Task prompt
Could you reproduce the listing below in full, with every line unchanged?

(begin)

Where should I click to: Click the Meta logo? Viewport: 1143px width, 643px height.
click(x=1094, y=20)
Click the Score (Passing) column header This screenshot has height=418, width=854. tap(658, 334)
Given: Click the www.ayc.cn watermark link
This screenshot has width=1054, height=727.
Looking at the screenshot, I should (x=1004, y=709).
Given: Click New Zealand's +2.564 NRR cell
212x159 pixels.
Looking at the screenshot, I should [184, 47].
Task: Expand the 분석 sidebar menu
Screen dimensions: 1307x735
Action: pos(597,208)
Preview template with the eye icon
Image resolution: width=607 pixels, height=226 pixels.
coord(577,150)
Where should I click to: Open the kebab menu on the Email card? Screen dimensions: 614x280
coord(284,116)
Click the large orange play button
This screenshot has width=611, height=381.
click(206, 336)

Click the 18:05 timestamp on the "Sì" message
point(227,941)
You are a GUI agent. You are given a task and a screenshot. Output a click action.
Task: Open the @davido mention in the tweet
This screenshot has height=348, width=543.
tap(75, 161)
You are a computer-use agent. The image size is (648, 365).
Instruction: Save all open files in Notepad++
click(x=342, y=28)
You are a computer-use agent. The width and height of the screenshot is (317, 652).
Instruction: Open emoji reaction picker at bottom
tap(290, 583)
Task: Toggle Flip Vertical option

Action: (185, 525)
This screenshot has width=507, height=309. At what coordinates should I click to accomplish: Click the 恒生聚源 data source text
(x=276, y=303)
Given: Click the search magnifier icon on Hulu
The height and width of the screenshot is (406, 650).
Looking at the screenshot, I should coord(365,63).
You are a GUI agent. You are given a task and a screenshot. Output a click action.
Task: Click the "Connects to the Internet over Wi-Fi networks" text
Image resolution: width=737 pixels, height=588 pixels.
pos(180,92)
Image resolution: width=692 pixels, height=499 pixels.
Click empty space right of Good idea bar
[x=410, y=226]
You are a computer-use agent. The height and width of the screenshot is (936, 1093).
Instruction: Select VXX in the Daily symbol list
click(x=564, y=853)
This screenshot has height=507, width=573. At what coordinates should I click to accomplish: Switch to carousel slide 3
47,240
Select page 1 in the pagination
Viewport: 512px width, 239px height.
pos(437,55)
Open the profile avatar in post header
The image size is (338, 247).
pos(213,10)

(end)

Written reply
Where should I click to: Click the Meta logo? Viewport: 1143px width, 643px height.
click(x=1094, y=20)
Click the Score (Passing) column header This screenshot has height=418, width=854. tap(658, 334)
Given: Click the www.ayc.cn watermark link
This screenshot has width=1054, height=727.
Looking at the screenshot, I should (x=1004, y=709).
Given: Click New Zealand's +2.564 NRR cell
212x159 pixels.
Looking at the screenshot, I should [184, 47].
Task: Expand the 분석 sidebar menu
Screen dimensions: 1307x735
Action: pos(597,208)
Preview template with the eye icon
Image resolution: width=607 pixels, height=226 pixels.
coord(577,150)
Where should I click to: Open the kebab menu on the Email card? Screen dimensions: 614x280
coord(284,116)
Click the large orange play button
This screenshot has width=611, height=381.
click(206, 336)

Click the 18:05 timestamp on the "Sì" message
point(227,941)
You are a GUI agent. You are given a task and a screenshot. Output a click action.
Task: Open the @davido mention in the tweet
This screenshot has height=348, width=543.
tap(75, 161)
You are a computer-use agent. The image size is (648, 365).
Instruction: Save all open files in Notepad++
click(x=342, y=28)
You are a computer-use agent. The width and height of the screenshot is (317, 652).
Instruction: Open emoji reaction picker at bottom
tap(290, 583)
Task: Toggle Flip Vertical option

Action: (185, 525)
This screenshot has width=507, height=309. At what coordinates should I click to accomplish: Click the 恒生聚源 data source text
(x=276, y=303)
Given: Click the search magnifier icon on Hulu
The height and width of the screenshot is (406, 650).
Looking at the screenshot, I should coord(365,63).
You are a GUI agent. You are given a task and a screenshot. Output a click action.
Task: Click the "Connects to the Internet over Wi-Fi networks" text
Image resolution: width=737 pixels, height=588 pixels.
pos(180,92)
Image resolution: width=692 pixels, height=499 pixels.
Click empty space right of Good idea bar
[x=410, y=226]
You are a computer-use agent. The height and width of the screenshot is (936, 1093).
Instruction: Select VXX in the Daily symbol list
click(x=564, y=853)
This screenshot has height=507, width=573. At what coordinates should I click to accomplish: Switch to carousel slide 3
47,240
Select page 1 in the pagination
Viewport: 512px width, 239px height.
pos(437,55)
Open the profile avatar in post header
The image size is (338, 247).
pos(213,10)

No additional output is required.